═════ Excerpted text

Zigor

Personal information
- Full name: Zigor Goikuria Garmendia
- Date of birth: 16 June 1979 (age 47)
- Place of birth: Arrigorriaga, Spain
- Height: 1.87 m (6 ft 1+1⁄2 in)
- Position: Goalkeeper

Youth career
- Padura

Senior career*
- Years: Team / Apps / (Gls)
- 1998–2001: Padura
- 2001–2002: Amorebieta
- 2002–2006: Lemona / 73 / (0)
- 2006–2008: Écija / 46 / (0)
- 2007: → Eibar (loan) / 19 / (0)
- 2008–2012: Eibar / 57 / (0)
- 2012–2013: Amorebieta / 2 / (0)
- 2013–2015: Zalla / 68 / (0)
- 2015–2016: Padura

= Zigor Goikuria =

Spanish footballer

Zigor Goikuria Garmendia (born 16 June 1979), known simply as Zigor, is a Spanish former footballer who played as a goalkeeper.

══════════
═════ Dataset content

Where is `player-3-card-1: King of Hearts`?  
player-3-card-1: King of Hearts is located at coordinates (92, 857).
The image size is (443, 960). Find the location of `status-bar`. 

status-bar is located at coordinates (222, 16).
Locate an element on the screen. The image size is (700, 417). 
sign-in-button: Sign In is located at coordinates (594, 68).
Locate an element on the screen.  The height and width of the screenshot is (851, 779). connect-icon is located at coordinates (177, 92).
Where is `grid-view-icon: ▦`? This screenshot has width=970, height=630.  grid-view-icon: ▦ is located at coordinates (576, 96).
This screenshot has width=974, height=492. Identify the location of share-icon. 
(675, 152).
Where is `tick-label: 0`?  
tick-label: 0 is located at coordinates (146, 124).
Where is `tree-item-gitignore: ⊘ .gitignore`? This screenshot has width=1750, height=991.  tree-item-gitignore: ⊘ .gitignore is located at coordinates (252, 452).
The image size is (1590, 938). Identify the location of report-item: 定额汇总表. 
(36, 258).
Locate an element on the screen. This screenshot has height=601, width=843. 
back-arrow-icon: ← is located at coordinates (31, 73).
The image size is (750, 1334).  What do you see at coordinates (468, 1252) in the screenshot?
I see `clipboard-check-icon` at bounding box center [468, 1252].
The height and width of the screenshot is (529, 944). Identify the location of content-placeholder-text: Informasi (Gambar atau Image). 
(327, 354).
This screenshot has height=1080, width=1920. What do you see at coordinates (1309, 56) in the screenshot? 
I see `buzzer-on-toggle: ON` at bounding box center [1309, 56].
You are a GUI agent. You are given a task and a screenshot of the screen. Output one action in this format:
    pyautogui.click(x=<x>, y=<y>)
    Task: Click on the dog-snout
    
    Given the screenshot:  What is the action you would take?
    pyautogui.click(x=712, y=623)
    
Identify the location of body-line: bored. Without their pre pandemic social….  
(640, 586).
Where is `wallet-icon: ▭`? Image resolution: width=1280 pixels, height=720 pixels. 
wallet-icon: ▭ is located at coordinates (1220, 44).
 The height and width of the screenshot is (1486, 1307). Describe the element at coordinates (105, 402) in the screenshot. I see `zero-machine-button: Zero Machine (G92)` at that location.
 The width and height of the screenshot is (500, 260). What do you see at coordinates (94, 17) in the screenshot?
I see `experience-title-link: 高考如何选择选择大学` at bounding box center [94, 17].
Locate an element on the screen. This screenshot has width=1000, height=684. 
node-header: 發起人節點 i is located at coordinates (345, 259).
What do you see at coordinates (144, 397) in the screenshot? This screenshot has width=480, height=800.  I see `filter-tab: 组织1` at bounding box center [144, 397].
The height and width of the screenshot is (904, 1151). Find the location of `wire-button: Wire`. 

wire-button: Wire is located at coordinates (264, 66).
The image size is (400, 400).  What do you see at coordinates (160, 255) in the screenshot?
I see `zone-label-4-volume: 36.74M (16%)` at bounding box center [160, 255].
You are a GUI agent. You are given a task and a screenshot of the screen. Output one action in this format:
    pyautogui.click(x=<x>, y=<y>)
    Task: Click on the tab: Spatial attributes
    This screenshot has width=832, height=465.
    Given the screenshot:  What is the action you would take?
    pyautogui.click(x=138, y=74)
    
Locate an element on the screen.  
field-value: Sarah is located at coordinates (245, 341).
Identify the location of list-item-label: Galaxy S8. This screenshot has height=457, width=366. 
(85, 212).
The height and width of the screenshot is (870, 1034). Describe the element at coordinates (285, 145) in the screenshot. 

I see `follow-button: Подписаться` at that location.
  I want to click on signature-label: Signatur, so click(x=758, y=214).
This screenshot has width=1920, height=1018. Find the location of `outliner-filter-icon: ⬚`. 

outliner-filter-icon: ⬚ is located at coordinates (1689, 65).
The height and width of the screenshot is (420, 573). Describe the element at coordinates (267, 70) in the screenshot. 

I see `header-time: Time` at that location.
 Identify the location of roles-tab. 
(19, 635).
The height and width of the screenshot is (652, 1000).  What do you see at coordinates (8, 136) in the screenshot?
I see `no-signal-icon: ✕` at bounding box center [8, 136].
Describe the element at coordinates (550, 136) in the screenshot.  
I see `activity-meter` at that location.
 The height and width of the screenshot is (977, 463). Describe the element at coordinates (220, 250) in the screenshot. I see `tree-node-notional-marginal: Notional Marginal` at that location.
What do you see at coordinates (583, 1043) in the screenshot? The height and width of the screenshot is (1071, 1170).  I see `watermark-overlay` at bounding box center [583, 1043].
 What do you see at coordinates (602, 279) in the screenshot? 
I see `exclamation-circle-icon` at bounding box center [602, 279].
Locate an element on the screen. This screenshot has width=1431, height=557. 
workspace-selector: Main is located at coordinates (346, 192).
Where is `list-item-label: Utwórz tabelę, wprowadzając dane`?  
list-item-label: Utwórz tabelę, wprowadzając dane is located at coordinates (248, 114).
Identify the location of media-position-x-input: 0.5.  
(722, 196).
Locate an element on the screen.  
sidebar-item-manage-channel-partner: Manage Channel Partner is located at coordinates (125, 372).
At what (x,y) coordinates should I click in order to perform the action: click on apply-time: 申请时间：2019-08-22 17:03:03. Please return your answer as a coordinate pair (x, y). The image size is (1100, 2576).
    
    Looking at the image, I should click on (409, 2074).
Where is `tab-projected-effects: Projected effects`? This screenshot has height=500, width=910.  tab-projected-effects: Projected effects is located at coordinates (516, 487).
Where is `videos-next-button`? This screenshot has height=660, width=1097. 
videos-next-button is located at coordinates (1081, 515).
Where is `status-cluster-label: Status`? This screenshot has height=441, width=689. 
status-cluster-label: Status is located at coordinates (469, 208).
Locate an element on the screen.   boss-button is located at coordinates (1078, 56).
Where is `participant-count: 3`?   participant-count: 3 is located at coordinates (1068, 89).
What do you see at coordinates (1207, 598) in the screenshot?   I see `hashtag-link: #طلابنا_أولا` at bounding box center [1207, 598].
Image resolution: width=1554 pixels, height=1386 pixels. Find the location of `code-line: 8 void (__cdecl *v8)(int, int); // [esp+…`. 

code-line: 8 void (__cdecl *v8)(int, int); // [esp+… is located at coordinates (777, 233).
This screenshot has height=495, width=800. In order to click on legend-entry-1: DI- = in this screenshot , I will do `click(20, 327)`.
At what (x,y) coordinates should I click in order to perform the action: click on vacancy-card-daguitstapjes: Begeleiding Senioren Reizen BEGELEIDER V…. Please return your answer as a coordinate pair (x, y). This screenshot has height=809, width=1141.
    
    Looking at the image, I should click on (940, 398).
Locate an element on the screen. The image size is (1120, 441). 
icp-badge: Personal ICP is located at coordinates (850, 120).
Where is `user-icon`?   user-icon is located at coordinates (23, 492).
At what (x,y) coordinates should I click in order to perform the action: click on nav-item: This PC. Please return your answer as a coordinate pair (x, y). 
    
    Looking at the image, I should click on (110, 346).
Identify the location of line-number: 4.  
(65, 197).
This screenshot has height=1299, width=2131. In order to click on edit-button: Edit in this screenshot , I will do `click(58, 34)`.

══════════

Work to complete >>
• A. According to the text about the footballer Zigor, where was he born?
• B. Continue the text about the footballer Zigor from where it stops.

Responses >>
• A. Arrigorriaga, Spain

• B.
==Club career==
Zigor was born in Arrigorriaga, Biscay. His career was spent almost exclusively in the Segunda División B, where he represented SD Lemona, Écija Balompié, SD Eibar and SD Amorebieta.

In 2008–09, whilst with the third club, Zigor was first-choice (34 out of 42 league games) in the Segunda División, but the Basques suffered relegation after ranking in 21st position. On 8 November 2008, he collided with Real Sociedad player Iñigo Díaz de Cerio during a league match, with the striker going on to miss the rest of the season after fracturing the tibia and fibula in his right leg.